Geen Toekomst voor Tata Steel in Nederland, Volgens Onderzoekers
De toekomst van groene staalproductie in Nederland
Nederland is geen gunstige locatie voor Tata Steel om in de toekomst “groen” staal te produceren. Onderzoekers Boris Schellekens en Rodrigo Fernandez van het Centrum voor Onderzoek naar Multinationale Ondernemingen (SOMO) hebben dit geschreven in het economische tijdschrift ESB. Volgens de onderzoekers zou Tata Steel beter af zijn met verplaatsing naar locaties waar goedkopere en duurzamere elektriciteit kan worden opgewekt, zoals Spanje.
Momenteel wordt er grote hoeveelheden kolen verbrand voor de staalproductie. Duurzame elektriciteit en waterstof worden gebruikt voor de productie van groen staal. Echter, er is veel elektriciteit nodig om het productieproces van staal duurzaam te maken, aldus de onderzoekers.
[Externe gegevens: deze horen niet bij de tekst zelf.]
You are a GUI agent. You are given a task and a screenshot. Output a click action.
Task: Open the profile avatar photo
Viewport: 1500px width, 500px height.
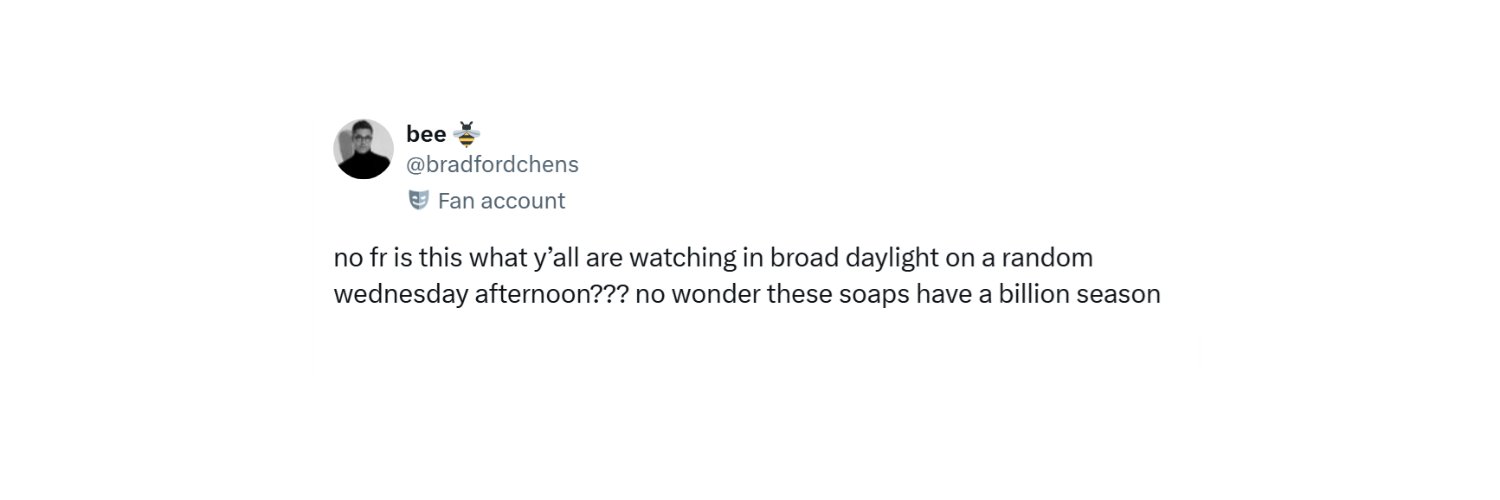(363, 149)
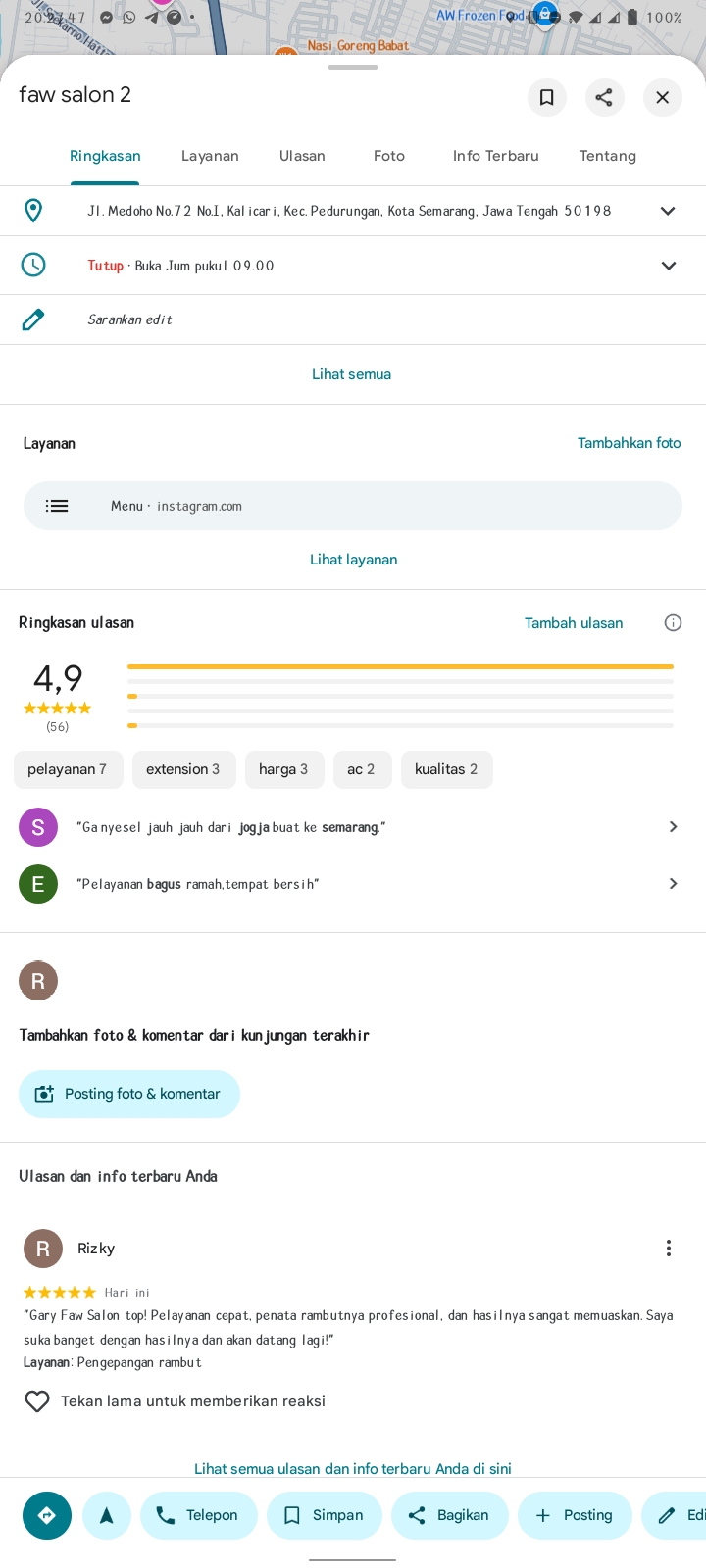Screen dimensions: 706x1568
Task: Tap the pencil Sarankan edit icon
Action: [33, 319]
Aangezien kolen relatief goedkoop zijn en de productie van duurzame elektriciteit relatief duur, zal het aandeel van energieprijzen in de totale kosten van staalproductie stijgen van 20 naar 50 procent bij de overstap naar groen staal.
Omdat een hoog percentage van de productiekosten uit energie bestaat, zal de locatie waar energie het goedkoopst is, een beslissende factor zijn in de concurrentiekracht van een bedrijf, geloven de onderzoekers. Om Tata Steel concurrerend te houden in Nederland, zou de overheid volgens onderzoeker Schellekens ook jaarlijks 800 miljoen euro moeten bijdragen aan energiekosten, naast de vergroening subsidie van 3 miljard euro. Voor dat bedrag zou de overheid bijna alle salarissen van Tata Steel kunnen blijven betalen.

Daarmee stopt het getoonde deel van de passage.